Manihiki, Isole Cook, 1990. Kiona e la sua famiglia sono in piena raccolta delle ostriche quando uno yacht si incaglia nella barriera corallina. Il naufrago, un papa’a biondo dalla pelle chiara e gli occhi color acqua, è disidratato e ferito e resta ricoverato incosciente per giorni nella clinica di Tukao di mamma Evelyn. Nel frattempo il lavoro continua, e Kiona si immerge per raccogliere le Pinctada margaritifera coltivate dalla famiglia Matavera per le preziose perle nere. A Kiona piace lavorare alla fabbrica di famiglia, la laguna è la sua cattedrale, i coralli le colonne di pietra cesellate, le correnti marine sono canti e la superficie in alto la volta celeste degli angeli. Si rifugia nella buia profondità che la avvolge quando scende in apnea fino a trenta metri, dove la carenza di ossigeno diventa analgesica e spegne i dolori che la accompagnano dalla morte della sorella Moana, di cui si sente responsabile portando “la colpa come una seconda pelle”. Dà una mano anche a mamma Evelyn in clinica, e la sua vita scorre lenta e regolata dai ritmi della comunità indigena, finché l’arrivo del naufrago svedese cambia gli equilibri e rivoluziona le aspettative, aprendole una finestra sul Mondo e amplificando il desiderio di lasciare Manihiki. Erik sull’isola sfrutta le sue competenze in campo economico e si occupa della contabilità di diversi coltivatori di ostriche, ma non riesce ad integrarsi appieno nella comunità. È un uomo pacifico e taciturno, ma nasconde un segreto...

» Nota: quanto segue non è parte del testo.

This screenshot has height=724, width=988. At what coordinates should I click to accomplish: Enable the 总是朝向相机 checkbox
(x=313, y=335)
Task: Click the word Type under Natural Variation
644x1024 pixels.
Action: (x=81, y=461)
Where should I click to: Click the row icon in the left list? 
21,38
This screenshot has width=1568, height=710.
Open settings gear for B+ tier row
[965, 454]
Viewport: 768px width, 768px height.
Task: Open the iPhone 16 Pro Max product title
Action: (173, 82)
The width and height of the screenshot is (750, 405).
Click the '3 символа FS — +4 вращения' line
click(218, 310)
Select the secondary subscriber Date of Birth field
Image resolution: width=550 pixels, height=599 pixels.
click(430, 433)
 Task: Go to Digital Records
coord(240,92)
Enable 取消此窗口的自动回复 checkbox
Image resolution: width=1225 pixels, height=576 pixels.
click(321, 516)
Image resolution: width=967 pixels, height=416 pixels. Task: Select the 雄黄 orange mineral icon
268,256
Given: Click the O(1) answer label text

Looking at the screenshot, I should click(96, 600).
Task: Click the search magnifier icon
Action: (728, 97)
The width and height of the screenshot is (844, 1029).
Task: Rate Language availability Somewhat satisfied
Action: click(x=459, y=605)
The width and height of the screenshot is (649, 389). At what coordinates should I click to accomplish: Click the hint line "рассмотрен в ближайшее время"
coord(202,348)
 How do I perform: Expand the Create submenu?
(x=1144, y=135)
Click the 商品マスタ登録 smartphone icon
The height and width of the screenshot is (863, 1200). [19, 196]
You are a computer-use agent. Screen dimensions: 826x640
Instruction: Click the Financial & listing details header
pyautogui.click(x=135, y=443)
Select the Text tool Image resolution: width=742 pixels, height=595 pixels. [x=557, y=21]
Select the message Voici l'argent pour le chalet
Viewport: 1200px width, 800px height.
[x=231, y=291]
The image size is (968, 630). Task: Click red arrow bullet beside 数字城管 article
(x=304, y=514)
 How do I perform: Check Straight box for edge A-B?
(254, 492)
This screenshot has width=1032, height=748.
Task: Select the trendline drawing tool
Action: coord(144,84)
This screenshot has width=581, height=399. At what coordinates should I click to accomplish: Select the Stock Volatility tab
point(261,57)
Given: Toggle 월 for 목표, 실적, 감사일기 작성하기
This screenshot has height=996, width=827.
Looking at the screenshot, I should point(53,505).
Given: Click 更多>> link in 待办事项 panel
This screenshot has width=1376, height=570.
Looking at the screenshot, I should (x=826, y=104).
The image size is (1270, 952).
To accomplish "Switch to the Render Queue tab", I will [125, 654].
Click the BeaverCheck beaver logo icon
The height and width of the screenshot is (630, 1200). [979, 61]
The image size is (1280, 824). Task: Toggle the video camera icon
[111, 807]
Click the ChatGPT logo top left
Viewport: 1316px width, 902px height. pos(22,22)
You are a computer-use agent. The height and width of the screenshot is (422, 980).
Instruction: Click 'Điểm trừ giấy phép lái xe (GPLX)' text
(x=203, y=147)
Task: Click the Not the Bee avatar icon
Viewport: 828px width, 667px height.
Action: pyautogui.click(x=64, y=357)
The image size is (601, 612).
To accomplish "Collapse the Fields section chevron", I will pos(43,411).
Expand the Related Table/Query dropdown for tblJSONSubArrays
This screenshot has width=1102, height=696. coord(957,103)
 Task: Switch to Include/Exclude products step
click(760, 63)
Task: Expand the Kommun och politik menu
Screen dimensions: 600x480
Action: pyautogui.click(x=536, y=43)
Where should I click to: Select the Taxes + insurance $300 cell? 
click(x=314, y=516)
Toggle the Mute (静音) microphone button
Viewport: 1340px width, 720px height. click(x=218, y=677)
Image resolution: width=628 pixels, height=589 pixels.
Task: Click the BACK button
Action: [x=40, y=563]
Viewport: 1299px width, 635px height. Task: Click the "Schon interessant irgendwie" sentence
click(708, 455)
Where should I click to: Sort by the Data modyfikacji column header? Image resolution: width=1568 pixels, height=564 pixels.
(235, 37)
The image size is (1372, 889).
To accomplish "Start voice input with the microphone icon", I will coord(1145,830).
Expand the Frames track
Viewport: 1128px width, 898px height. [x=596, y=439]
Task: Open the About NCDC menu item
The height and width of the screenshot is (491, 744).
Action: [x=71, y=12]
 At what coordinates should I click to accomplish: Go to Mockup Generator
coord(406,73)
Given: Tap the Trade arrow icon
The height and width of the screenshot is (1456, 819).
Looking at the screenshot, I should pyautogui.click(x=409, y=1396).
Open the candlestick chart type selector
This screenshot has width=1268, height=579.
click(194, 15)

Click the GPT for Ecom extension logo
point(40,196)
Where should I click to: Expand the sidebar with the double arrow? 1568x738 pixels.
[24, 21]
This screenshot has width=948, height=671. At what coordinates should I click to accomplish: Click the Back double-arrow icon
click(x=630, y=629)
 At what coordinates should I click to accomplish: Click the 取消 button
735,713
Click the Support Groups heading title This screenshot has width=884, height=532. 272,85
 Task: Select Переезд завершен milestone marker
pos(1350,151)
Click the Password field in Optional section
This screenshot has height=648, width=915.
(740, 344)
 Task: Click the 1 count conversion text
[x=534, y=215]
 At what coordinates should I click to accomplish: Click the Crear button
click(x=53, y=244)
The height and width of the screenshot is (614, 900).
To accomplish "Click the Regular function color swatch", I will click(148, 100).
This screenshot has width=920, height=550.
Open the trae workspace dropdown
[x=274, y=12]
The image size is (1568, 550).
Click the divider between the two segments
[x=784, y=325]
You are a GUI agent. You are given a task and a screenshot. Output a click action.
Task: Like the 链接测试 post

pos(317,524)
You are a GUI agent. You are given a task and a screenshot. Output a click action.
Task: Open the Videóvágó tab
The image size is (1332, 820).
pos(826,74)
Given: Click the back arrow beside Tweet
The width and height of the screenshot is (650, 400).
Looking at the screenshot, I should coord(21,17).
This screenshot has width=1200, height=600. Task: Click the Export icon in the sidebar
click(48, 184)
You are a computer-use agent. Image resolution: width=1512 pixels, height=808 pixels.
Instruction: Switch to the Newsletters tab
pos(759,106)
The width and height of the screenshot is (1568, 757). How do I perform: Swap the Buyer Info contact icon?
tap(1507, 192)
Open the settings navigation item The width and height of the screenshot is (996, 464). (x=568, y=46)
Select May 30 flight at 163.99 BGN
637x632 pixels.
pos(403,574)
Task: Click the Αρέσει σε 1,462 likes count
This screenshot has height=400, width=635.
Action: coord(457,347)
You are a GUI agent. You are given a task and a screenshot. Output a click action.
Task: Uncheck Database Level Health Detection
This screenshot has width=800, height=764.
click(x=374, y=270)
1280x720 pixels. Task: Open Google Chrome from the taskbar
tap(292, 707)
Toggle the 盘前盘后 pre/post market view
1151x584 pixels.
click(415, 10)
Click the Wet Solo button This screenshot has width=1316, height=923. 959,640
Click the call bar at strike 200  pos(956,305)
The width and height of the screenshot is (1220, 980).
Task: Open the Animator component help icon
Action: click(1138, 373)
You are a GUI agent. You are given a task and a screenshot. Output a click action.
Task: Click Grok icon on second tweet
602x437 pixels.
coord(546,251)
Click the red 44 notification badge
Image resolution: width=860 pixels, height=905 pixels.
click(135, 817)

Perla nera si sviluppa su quattro continenti, seguendo il percorso di Kiona in un’avventura pericolosa ed emozionante alla ricerca di Erik Bergman e dei suoi segreti. Ogni sezione è narrata in uno stile che rispecchia l’ambientazione: lento e caldo a Manihiki, molto descrittivo, dove sembra di potersi immergere nell’acqua fresca della laguna all’alba e dove lo sciabordio dell’acqua dondola le canoe, il sole arroventa la pelle salata e i tramonti sono immensi, silenziosi e calmi. La narrazione poi prende velocità per adattarsi invece ai ritmi frenetici di Los Angeles e Londra, delle loro zone grigie, il traffico e la folla brulicante. Fino ad arrivare alla cadenza lenta della Tanzania, “la culla dell’Homo sapiens”: polvere, gente, colori, spezie, carri trainati da asini e musica. Le descrizioni ridondanti, a scapito dei dialoghi di cui viene fatto scarso utilizzo, unite a un uso sapiente di termini in lingua originale creano uno stile narrativo denso, corposo, morbido. “La kiona era una specie di grande farfalla notturna, una brutta falena che volava in modo inelegante e spesso si impigliava in grosse ragnatele” ma “sta per indipendenza e posizione” e il nome rispecchia infatti la personalità della protagonista, che grazie a un amalgama di curiosità e coraggio, ingenuità e buon cuore, impara a sue spese che “La gente fa qualsiasi cosa per soldi”, e si imbatte in violenza, droga e AIDS, degrado e corruzione, per rendersi infine conto che “la solitudine è uguale dappertutto”.